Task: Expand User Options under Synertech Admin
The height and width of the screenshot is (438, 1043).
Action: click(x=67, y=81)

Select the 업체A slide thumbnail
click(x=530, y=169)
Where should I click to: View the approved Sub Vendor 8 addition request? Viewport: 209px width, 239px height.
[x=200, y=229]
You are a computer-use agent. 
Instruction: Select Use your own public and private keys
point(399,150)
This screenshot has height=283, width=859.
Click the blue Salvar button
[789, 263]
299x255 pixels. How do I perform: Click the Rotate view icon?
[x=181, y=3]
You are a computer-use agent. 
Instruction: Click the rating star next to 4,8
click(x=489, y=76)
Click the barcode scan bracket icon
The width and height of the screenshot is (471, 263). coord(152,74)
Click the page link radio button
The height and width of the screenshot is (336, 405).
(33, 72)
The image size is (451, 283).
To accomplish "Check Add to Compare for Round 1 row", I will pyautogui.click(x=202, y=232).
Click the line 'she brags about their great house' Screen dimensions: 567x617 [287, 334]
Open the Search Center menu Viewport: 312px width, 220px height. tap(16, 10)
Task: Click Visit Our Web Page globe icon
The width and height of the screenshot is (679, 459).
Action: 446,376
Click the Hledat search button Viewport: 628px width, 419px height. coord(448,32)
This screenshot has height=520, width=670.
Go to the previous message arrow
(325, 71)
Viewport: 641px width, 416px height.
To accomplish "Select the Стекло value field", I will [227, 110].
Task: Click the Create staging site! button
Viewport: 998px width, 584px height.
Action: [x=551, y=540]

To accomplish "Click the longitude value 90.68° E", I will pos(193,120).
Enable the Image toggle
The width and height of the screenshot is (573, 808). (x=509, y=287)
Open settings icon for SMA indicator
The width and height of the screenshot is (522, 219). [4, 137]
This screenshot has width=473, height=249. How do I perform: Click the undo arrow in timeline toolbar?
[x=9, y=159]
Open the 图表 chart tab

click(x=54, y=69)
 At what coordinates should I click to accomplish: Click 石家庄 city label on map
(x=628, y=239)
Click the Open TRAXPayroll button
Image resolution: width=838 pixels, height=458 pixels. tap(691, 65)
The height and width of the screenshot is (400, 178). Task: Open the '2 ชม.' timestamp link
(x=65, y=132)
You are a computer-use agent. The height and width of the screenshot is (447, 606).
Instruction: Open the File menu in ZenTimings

→ Instructions to follow
The data is to be reproduced in full, every line intact.

→ Solved problem
Task: Expand User Options under Synertech Admin
The height and width of the screenshot is (438, 1043).
Action: click(x=67, y=81)

Select the 업체A slide thumbnail
click(x=530, y=169)
Where should I click to: View the approved Sub Vendor 8 addition request? Viewport: 209px width, 239px height.
[x=200, y=229]
You are a computer-use agent. 
Instruction: Select Use your own public and private keys
point(399,150)
This screenshot has height=283, width=859.
Click the blue Salvar button
[789, 263]
299x255 pixels. How do I perform: Click the Rotate view icon?
[x=181, y=3]
You are a computer-use agent. 
Instruction: Click the rating star next to 4,8
click(x=489, y=76)
Click the barcode scan bracket icon
The width and height of the screenshot is (471, 263). coord(152,74)
Click the page link radio button
The height and width of the screenshot is (336, 405).
(33, 72)
The image size is (451, 283).
To accomplish "Check Add to Compare for Round 1 row", I will pyautogui.click(x=202, y=232).
Click the line 'she brags about their great house' Screen dimensions: 567x617 [287, 334]
Open the Search Center menu Viewport: 312px width, 220px height. tap(16, 10)
Task: Click Visit Our Web Page globe icon
The width and height of the screenshot is (679, 459).
Action: 446,376
Click the Hledat search button Viewport: 628px width, 419px height. coord(448,32)
This screenshot has height=520, width=670.
Go to the previous message arrow
(325, 71)
Viewport: 641px width, 416px height.
To accomplish "Select the Стекло value field", I will [227, 110].
Task: Click the Create staging site! button
Viewport: 998px width, 584px height.
Action: [x=551, y=540]

To accomplish "Click the longitude value 90.68° E", I will pos(193,120).
Enable the Image toggle
The width and height of the screenshot is (573, 808). (x=509, y=287)
Open settings icon for SMA indicator
The width and height of the screenshot is (522, 219). [4, 137]
This screenshot has width=473, height=249. How do I perform: Click the undo arrow in timeline toolbar?
[x=9, y=159]
Open the 图表 chart tab

click(x=54, y=69)
 At what coordinates should I click to accomplish: Click 石家庄 city label on map
(x=628, y=239)
Click the Open TRAXPayroll button
Image resolution: width=838 pixels, height=458 pixels. tap(691, 65)
The height and width of the screenshot is (400, 178). Task: Open the '2 ชม.' timestamp link
(x=65, y=132)
You are a computer-use agent. The height and width of the screenshot is (447, 606).
Instruction: Open the File menu in ZenTimings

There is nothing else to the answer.